(Document source):

J'appartiens à une génération qui aurait
bien du mal à se passer du livre papier. Toutefois, il
faut savoir que l'accès à la connaissance et à
la culture ne passe plus forcément par le livre. En Californie,
98% des étudiants sont connectés à l'Internet.
Quelles
relations entretenez-vous avec les maisons d'éditions traditionnelles
?
Nous
avons signé des contrats avec la plupart des grandes maisons
d'édition. On ne peut pas dire que nous avons rencontré
une hostilité flagrante. Plutôt un désir de
comprendre comment la numérisation des oeuvres va affecter
leur business.
Avez-vous
des contacts avec Havas, qui vient de créer l'entité
Havas Electronic Content Publishing dédiée au livre
électronique?
Nous
continuons de travailler avec eux. Nous ne nous sentons pas en
concurrence. De toute façon, Havas est le premier éditeur
français et nous sommes l'un des plus petits! Je vois la
création de ce service de manière positive. Ca légitimise
notre contenu. Ca prouve que nous ne sommes pas des doux rêveurs.
Descendons
d'un échelon: quels rapports avez-vous avec les auteurs?

(Données présentées):
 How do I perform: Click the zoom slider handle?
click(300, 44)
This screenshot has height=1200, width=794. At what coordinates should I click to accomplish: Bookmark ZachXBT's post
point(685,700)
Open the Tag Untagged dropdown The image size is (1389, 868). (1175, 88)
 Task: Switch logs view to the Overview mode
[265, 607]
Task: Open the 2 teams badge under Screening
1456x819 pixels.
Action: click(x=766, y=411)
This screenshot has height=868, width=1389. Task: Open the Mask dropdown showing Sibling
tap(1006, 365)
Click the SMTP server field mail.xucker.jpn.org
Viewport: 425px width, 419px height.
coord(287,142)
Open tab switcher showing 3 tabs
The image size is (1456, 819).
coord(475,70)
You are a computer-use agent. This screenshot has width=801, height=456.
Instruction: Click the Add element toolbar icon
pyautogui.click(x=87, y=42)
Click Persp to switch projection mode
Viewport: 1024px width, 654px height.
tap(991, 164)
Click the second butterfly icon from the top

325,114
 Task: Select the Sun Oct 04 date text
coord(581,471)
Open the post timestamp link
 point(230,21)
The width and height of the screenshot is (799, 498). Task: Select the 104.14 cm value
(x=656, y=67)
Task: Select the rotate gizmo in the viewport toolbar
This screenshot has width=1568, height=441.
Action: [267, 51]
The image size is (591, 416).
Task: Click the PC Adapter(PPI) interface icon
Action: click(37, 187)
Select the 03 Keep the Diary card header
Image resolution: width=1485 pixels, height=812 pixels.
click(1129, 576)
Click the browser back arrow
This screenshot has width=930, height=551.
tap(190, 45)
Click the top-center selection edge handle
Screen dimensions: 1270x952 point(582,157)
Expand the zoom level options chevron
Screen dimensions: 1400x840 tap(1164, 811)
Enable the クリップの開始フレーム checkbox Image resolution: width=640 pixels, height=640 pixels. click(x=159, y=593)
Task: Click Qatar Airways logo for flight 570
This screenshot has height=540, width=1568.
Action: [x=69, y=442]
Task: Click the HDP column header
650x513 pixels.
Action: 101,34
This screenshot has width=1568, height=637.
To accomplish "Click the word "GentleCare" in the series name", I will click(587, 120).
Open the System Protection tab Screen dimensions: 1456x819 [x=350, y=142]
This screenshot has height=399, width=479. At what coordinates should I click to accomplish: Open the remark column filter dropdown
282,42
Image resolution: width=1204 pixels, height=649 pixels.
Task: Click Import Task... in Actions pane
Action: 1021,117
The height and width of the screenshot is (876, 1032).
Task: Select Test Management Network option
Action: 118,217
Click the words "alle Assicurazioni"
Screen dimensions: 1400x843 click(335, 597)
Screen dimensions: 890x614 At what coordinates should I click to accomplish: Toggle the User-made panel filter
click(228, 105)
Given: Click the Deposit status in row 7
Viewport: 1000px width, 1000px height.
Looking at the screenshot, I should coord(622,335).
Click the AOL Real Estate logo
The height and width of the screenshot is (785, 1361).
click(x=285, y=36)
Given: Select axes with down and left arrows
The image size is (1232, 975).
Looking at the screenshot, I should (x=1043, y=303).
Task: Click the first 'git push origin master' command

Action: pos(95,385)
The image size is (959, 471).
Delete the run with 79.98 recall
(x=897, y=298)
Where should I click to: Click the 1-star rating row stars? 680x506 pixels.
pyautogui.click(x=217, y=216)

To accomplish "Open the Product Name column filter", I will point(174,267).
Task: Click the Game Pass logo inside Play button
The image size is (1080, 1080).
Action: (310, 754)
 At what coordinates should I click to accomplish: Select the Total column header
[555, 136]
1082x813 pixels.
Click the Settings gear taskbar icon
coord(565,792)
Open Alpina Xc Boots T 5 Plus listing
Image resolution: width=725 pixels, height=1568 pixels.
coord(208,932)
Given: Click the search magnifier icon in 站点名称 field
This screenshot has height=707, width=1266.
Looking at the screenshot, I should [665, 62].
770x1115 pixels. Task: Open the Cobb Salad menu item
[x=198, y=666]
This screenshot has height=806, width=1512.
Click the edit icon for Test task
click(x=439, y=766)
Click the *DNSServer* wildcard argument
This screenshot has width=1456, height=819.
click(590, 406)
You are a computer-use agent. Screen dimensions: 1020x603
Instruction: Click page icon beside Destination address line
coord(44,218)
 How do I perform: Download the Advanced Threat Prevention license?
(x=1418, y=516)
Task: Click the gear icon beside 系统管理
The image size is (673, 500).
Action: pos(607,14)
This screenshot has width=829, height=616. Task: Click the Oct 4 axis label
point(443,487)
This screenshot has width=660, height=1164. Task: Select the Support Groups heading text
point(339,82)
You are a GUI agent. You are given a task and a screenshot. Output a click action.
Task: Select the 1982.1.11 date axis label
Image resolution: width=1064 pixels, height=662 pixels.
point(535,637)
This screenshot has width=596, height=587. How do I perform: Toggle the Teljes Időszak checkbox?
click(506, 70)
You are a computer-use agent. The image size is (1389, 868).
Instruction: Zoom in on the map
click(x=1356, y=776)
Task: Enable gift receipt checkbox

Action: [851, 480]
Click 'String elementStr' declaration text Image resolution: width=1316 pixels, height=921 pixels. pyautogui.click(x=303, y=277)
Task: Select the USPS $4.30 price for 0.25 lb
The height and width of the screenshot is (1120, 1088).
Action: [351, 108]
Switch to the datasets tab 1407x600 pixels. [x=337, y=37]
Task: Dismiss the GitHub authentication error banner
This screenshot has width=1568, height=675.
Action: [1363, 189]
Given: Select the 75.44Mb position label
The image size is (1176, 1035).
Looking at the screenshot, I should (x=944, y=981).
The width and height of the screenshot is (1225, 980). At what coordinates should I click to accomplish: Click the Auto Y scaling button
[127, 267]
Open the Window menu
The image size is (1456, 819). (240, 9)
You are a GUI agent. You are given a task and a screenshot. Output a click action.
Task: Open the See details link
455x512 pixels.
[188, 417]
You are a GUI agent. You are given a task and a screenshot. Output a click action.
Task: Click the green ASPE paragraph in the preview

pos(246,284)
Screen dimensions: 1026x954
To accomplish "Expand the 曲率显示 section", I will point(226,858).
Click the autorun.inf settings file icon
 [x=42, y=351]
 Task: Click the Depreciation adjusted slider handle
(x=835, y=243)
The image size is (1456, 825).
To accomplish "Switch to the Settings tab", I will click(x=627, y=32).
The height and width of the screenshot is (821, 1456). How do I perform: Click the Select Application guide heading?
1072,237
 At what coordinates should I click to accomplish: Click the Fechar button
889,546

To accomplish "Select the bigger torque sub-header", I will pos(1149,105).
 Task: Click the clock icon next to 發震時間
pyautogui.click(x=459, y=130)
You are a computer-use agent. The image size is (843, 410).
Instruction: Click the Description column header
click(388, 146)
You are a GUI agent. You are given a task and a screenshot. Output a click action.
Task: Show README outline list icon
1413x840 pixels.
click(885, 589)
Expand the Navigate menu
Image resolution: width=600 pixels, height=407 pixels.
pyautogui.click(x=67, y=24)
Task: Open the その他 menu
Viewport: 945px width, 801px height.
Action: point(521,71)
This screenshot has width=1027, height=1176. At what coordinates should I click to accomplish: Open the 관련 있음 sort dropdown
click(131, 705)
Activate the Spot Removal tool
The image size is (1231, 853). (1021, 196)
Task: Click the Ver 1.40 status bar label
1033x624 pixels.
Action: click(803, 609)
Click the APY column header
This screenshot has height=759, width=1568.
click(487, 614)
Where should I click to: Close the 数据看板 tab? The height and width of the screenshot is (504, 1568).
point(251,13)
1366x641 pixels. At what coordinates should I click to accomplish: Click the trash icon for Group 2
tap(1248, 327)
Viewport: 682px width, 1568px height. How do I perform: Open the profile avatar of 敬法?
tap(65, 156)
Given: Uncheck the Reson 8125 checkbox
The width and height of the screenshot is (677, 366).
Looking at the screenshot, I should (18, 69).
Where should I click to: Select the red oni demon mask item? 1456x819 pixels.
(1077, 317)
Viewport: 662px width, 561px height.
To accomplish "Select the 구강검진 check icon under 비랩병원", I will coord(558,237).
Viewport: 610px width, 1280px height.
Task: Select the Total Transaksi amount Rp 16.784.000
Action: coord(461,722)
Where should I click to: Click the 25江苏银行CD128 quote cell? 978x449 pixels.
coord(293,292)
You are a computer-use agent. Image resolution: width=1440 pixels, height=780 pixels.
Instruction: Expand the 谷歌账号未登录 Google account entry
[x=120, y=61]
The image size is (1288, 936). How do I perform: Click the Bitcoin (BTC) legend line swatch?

(Consignes à suivre):
- a) Résumez en deux phrases l'entretien sur le livre électronique.
- b) D'après l'entretien sur le livre électronique, quelle part des étudiants de Californie est connectée à Internet ?
- c) Prolongez l'entretien sur le livre électronique en reprenant juste après sa dernière phrase.

(Réponses proposées):
- a) La personne interrogée appartient à une génération attachée au livre papier, mais elle souligne que l'accès à la connaissance et à la culture ne passe plus forcément par le livre, 98 % des étudiants californiens étant connectés à Internet. Sa maison a signé des contrats avec la plupart des grands éditeurs, qui cherchent surtout à comprendre l'effet de la numérisation sur leur activité, et elle voit d'un bon œil la nouvelle entité de Havas consacrée au livre électronique, qui légitime son contenu.

- b) 98 %.

- c)
Nous
avons un travail d'éditeur. Nous ne prenons pas tous les
auteurs qui ont été rejetés par les maisons
d'édition traditionnelles. Comme le définit Pierre
Nora (NDLR, directeur de la revue "Le Débat"),
notre métier consiste à "ne pas publier"
c'est-à-dire à écarter ce qui n'est pas digne
de publication. A contrario, le cas où nous avons été
certainement le meilleur des éditeurs est celui d'un auteur
algérien qui nous a contacté pour diffuser son oeuvre
sur Internet de manière à ce que ses écrits
soient disponible en France, mais aussi dans son pays d'origine.
Une vingtaine d'auteurs nous ont confié leurs oeuvres.
Quel
est votre site favori ?
Ce sont des sites américains : l'Industry
Standard, ZDNet.
Achetez-vous
des articles sur Internet ?
Je suis client de librairies électroniques
mais il s'agit d'un ou deux livres par trimestre. Vous savez,
je ne manque pas de lecture.
Qu'aimez-vous sur Internet ?
Le côté découverte : les nouveautés
sur les sites, les pages perso....
Que
détestez-vous sur Internet ?
L'agresssivité commerciale de certains sites.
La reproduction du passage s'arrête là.